▶ GOAL:
Print the following entries again, keeping every line the same as it appears.

## START RECORDS PROVIDED

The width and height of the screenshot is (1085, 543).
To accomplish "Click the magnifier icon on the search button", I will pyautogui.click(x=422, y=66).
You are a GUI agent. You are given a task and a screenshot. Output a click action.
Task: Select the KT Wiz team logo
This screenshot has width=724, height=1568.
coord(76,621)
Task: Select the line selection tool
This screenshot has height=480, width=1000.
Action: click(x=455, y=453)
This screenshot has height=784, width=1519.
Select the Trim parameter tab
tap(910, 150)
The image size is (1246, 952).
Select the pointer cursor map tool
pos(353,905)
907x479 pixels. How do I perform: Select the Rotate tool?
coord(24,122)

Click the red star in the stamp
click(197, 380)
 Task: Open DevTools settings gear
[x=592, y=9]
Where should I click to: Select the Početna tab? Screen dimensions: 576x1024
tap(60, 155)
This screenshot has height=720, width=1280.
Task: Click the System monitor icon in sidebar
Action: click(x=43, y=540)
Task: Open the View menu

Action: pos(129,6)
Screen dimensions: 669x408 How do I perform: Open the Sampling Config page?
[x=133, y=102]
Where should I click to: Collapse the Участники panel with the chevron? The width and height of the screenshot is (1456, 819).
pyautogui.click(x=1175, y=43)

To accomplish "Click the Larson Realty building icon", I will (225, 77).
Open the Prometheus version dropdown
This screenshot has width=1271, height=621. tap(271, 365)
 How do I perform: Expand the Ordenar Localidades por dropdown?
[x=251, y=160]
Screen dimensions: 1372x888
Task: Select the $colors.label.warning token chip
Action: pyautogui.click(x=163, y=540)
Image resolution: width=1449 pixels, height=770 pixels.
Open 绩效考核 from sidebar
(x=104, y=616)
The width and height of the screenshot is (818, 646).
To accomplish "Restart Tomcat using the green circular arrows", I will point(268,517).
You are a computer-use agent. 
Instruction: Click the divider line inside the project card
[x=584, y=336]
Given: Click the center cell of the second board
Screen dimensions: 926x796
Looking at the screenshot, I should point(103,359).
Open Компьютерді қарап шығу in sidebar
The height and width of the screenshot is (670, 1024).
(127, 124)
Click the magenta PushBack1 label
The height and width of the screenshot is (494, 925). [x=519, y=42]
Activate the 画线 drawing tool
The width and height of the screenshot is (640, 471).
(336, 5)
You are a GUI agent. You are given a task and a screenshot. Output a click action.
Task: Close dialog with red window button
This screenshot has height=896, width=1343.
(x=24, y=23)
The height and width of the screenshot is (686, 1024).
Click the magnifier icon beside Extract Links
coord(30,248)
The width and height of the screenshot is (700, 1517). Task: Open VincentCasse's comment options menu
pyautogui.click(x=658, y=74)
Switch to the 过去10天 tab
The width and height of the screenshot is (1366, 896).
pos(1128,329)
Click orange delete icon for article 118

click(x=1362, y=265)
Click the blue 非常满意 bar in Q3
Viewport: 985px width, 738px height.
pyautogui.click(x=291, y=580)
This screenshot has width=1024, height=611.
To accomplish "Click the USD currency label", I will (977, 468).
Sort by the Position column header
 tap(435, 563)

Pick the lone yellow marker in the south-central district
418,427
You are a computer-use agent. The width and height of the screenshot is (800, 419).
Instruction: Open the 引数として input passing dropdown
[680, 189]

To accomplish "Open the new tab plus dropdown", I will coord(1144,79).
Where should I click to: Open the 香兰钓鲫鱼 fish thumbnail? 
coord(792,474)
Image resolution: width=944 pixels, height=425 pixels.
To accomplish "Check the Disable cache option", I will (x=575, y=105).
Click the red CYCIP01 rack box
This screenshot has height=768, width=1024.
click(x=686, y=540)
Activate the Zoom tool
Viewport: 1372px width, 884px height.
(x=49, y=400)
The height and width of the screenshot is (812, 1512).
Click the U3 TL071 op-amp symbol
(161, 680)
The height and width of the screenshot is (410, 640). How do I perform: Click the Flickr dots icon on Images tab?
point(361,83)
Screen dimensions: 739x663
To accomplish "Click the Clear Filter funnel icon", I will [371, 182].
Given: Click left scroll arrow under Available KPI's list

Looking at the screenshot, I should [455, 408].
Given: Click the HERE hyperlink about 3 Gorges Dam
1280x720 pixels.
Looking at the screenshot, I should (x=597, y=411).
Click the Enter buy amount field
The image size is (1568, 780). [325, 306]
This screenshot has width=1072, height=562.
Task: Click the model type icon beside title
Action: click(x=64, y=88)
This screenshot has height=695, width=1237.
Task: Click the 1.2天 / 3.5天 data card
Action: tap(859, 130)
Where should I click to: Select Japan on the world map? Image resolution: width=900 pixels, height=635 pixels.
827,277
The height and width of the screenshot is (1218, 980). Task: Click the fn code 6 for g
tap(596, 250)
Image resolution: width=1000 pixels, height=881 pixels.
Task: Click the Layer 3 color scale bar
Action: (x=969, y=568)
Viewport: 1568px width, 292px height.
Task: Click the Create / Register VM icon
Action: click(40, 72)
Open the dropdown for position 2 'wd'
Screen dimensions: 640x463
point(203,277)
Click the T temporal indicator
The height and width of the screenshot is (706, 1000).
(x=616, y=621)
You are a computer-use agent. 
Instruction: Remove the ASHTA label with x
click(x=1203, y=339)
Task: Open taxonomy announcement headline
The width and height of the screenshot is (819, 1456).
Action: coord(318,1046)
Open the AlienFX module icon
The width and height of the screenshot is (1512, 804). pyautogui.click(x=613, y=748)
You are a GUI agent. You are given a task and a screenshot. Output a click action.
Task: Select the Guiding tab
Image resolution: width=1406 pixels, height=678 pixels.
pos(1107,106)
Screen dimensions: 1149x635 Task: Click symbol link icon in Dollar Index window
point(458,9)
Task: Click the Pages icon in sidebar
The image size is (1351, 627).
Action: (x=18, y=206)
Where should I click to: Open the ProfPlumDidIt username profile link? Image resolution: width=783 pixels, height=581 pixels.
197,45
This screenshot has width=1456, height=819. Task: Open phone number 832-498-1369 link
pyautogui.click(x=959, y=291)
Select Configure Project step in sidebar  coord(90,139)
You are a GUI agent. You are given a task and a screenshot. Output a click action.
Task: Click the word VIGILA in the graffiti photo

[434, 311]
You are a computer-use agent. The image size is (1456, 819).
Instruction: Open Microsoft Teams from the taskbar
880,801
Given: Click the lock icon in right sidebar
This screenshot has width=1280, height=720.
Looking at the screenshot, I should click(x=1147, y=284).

## END RECORDS PROVIDED

▶ THE ANSWER:
The width and height of the screenshot is (1085, 543).
To accomplish "Click the magnifier icon on the search button", I will pyautogui.click(x=422, y=66).
You are a GUI agent. You are given a task and a screenshot. Output a click action.
Task: Select the KT Wiz team logo
This screenshot has width=724, height=1568.
coord(76,621)
Task: Select the line selection tool
This screenshot has height=480, width=1000.
Action: click(x=455, y=453)
This screenshot has height=784, width=1519.
Select the Trim parameter tab
tap(910, 150)
The image size is (1246, 952).
Select the pointer cursor map tool
pos(353,905)
907x479 pixels. How do I perform: Select the Rotate tool?
coord(24,122)

Click the red star in the stamp
click(197, 380)
 Task: Open DevTools settings gear
[x=592, y=9]
Where should I click to: Select the Početna tab? Screen dimensions: 576x1024
tap(60, 155)
This screenshot has height=720, width=1280.
Task: Click the System monitor icon in sidebar
Action: click(x=43, y=540)
Task: Open the View menu

Action: pos(129,6)
Screen dimensions: 669x408 How do I perform: Open the Sampling Config page?
[x=133, y=102]
Where should I click to: Collapse the Участники panel with the chevron? The width and height of the screenshot is (1456, 819).
pyautogui.click(x=1175, y=43)

To accomplish "Click the Larson Realty building icon", I will (225, 77).
Open the Prometheus version dropdown
This screenshot has width=1271, height=621. tap(271, 365)
 How do I perform: Expand the Ordenar Localidades por dropdown?
[x=251, y=160]
Screen dimensions: 1372x888
Task: Select the $colors.label.warning token chip
Action: pyautogui.click(x=163, y=540)
Image resolution: width=1449 pixels, height=770 pixels.
Open 绩效考核 from sidebar
(x=104, y=616)
The width and height of the screenshot is (818, 646).
To accomplish "Restart Tomcat using the green circular arrows", I will point(268,517).
You are a computer-use agent. 
Instruction: Click the divider line inside the project card
[x=584, y=336]
Given: Click the center cell of the second board
Screen dimensions: 926x796
Looking at the screenshot, I should point(103,359).
Open Компьютерді қарап шығу in sidebar
The height and width of the screenshot is (670, 1024).
(127, 124)
Click the magenta PushBack1 label
The height and width of the screenshot is (494, 925). [x=519, y=42]
Activate the 画线 drawing tool
The width and height of the screenshot is (640, 471).
(336, 5)
You are a GUI agent. You are given a task and a screenshot. Output a click action.
Task: Close dialog with red window button
This screenshot has height=896, width=1343.
(x=24, y=23)
The height and width of the screenshot is (686, 1024).
Click the magnifier icon beside Extract Links
coord(30,248)
The width and height of the screenshot is (700, 1517). Task: Open VincentCasse's comment options menu
pyautogui.click(x=658, y=74)
Switch to the 过去10天 tab
The width and height of the screenshot is (1366, 896).
pos(1128,329)
Click orange delete icon for article 118

click(x=1362, y=265)
Click the blue 非常满意 bar in Q3
Viewport: 985px width, 738px height.
pyautogui.click(x=291, y=580)
This screenshot has width=1024, height=611.
To accomplish "Click the USD currency label", I will (977, 468).
Sort by the Position column header
 tap(435, 563)

Pick the lone yellow marker in the south-central district
418,427
You are a computer-use agent. The width and height of the screenshot is (800, 419).
Instruction: Open the 引数として input passing dropdown
[680, 189]

To accomplish "Open the new tab plus dropdown", I will coord(1144,79).
Where should I click to: Open the 香兰钓鲫鱼 fish thumbnail? 
coord(792,474)
Image resolution: width=944 pixels, height=425 pixels.
To accomplish "Check the Disable cache option", I will (x=575, y=105).
Click the red CYCIP01 rack box
This screenshot has height=768, width=1024.
click(x=686, y=540)
Activate the Zoom tool
Viewport: 1372px width, 884px height.
(x=49, y=400)
The height and width of the screenshot is (812, 1512).
Click the U3 TL071 op-amp symbol
(161, 680)
The height and width of the screenshot is (410, 640). How do I perform: Click the Flickr dots icon on Images tab?
point(361,83)
Screen dimensions: 739x663
To accomplish "Click the Clear Filter funnel icon", I will [371, 182].
Given: Click left scroll arrow under Available KPI's list

Looking at the screenshot, I should [455, 408].
Given: Click the HERE hyperlink about 3 Gorges Dam
1280x720 pixels.
Looking at the screenshot, I should (x=597, y=411).
Click the Enter buy amount field
The image size is (1568, 780). [325, 306]
This screenshot has width=1072, height=562.
Task: Click the model type icon beside title
Action: click(x=64, y=88)
This screenshot has height=695, width=1237.
Task: Click the 1.2天 / 3.5天 data card
Action: tap(859, 130)
Where should I click to: Select Japan on the world map? Image resolution: width=900 pixels, height=635 pixels.
827,277
The height and width of the screenshot is (1218, 980). Task: Click the fn code 6 for g
tap(596, 250)
Image resolution: width=1000 pixels, height=881 pixels.
Task: Click the Layer 3 color scale bar
Action: (x=969, y=568)
Viewport: 1568px width, 292px height.
Task: Click the Create / Register VM icon
Action: click(40, 72)
Open the dropdown for position 2 'wd'
Screen dimensions: 640x463
point(203,277)
Click the T temporal indicator
The height and width of the screenshot is (706, 1000).
(x=616, y=621)
You are a computer-use agent. 
Instruction: Remove the ASHTA label with x
click(x=1203, y=339)
Task: Open taxonomy announcement headline
The width and height of the screenshot is (819, 1456).
Action: coord(318,1046)
Open the AlienFX module icon
The width and height of the screenshot is (1512, 804). pyautogui.click(x=613, y=748)
You are a GUI agent. You are given a task and a screenshot. Output a click action.
Task: Select the Guiding tab
Image resolution: width=1406 pixels, height=678 pixels.
pos(1107,106)
Screen dimensions: 1149x635 Task: Click symbol link icon in Dollar Index window
point(458,9)
Task: Click the Pages icon in sidebar
The image size is (1351, 627).
Action: (x=18, y=206)
Where should I click to: Open the ProfPlumDidIt username profile link? Image resolution: width=783 pixels, height=581 pixels.
197,45
This screenshot has width=1456, height=819. Task: Open phone number 832-498-1369 link
pyautogui.click(x=959, y=291)
Select Configure Project step in sidebar  coord(90,139)
You are a GUI agent. You are given a task and a screenshot. Output a click action.
Task: Click the word VIGILA in the graffiti photo

[434, 311]
You are a computer-use agent. The image size is (1456, 819).
Instruction: Open Microsoft Teams from the taskbar
880,801
Given: Click the lock icon in right sidebar
This screenshot has width=1280, height=720.
Looking at the screenshot, I should click(x=1147, y=284).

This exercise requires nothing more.